> _Instructions for the task_:
Print each record that follows exactly, leaving the pictures behind.

> _Supplied records_:
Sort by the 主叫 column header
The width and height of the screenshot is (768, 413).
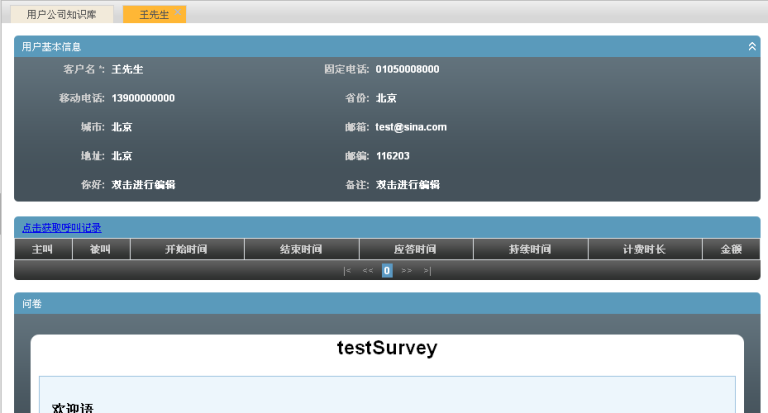tap(43, 249)
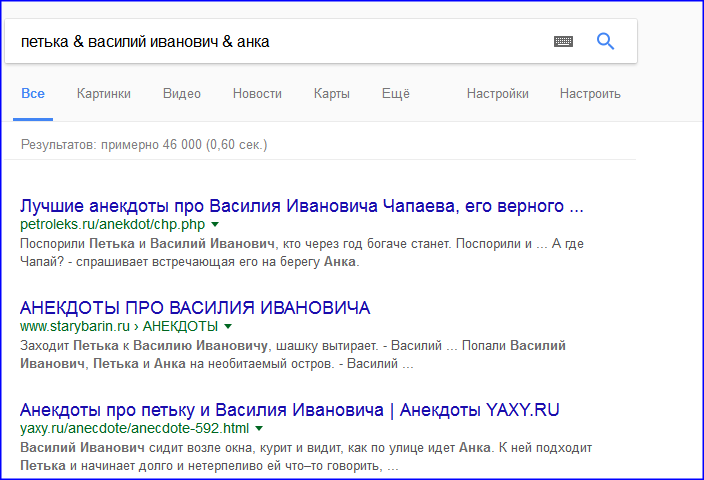Click the search query input field
This screenshot has height=480, width=704.
point(270,42)
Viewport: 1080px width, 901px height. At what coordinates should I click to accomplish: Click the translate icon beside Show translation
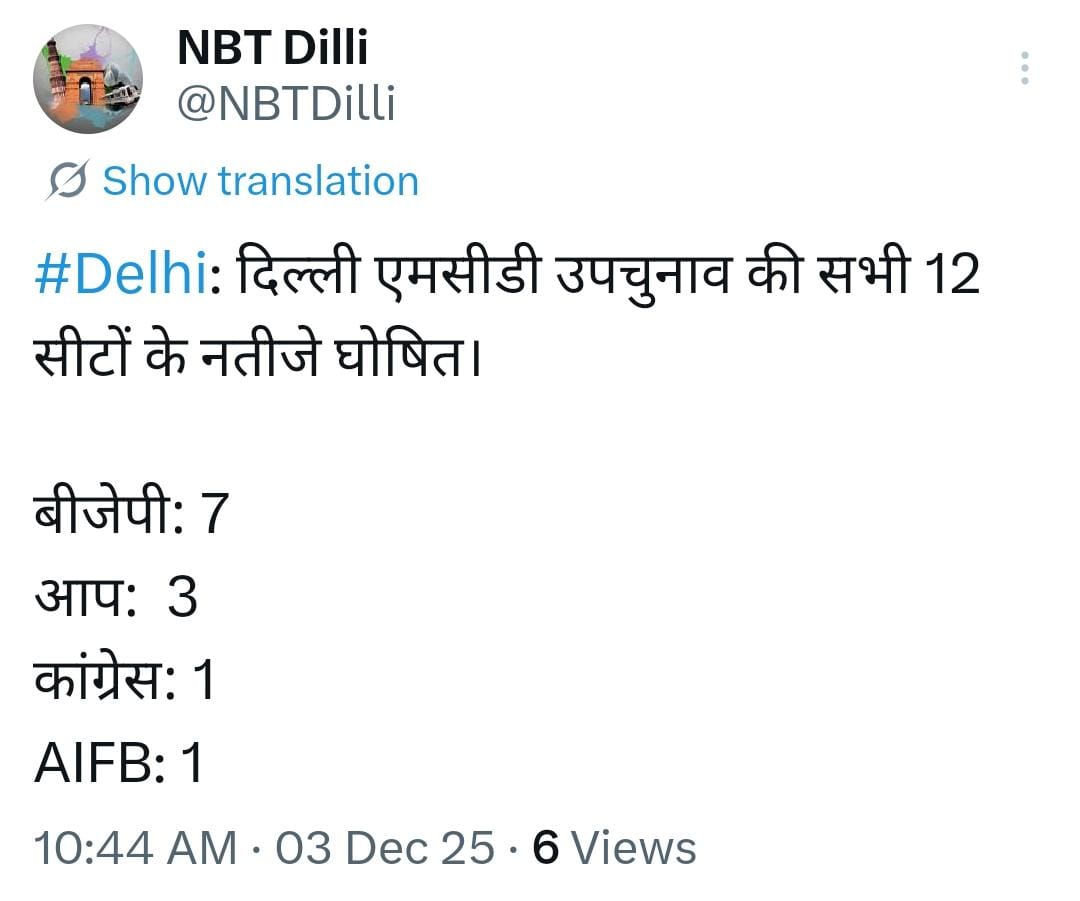click(x=69, y=181)
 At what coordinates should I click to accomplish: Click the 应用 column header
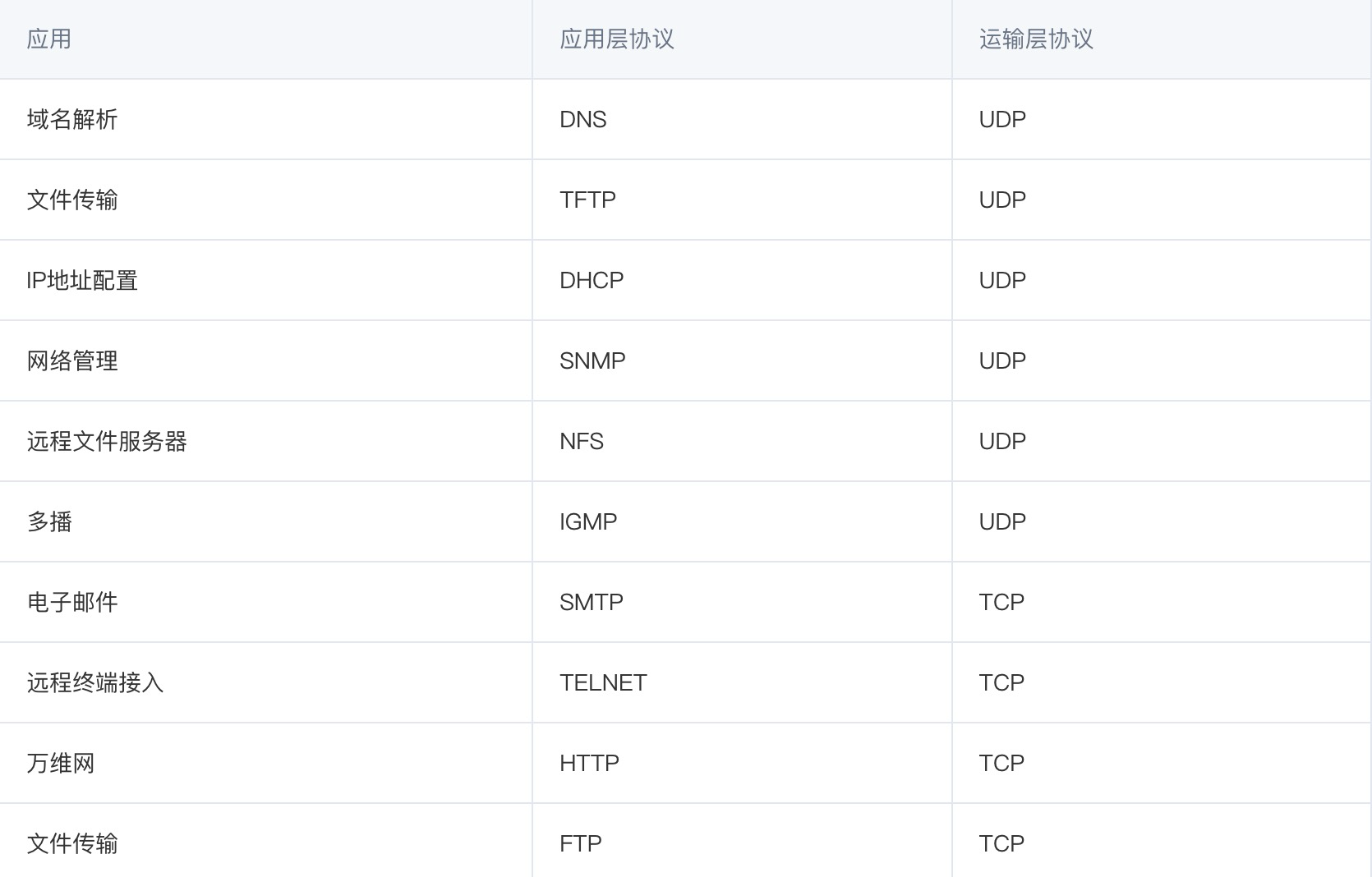pyautogui.click(x=265, y=39)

> _Result of the exercise_:
Sort by the 主叫 column header
The width and height of the screenshot is (768, 413).
tap(43, 249)
Click the search query input field
This screenshot has height=480, width=704.
point(270,42)
Viewport: 1080px width, 901px height. At what coordinates should I click to accomplish: Click the translate icon beside Show translation
click(x=69, y=181)
 At what coordinates should I click to accomplish: Click the 应用 column header
pyautogui.click(x=265, y=39)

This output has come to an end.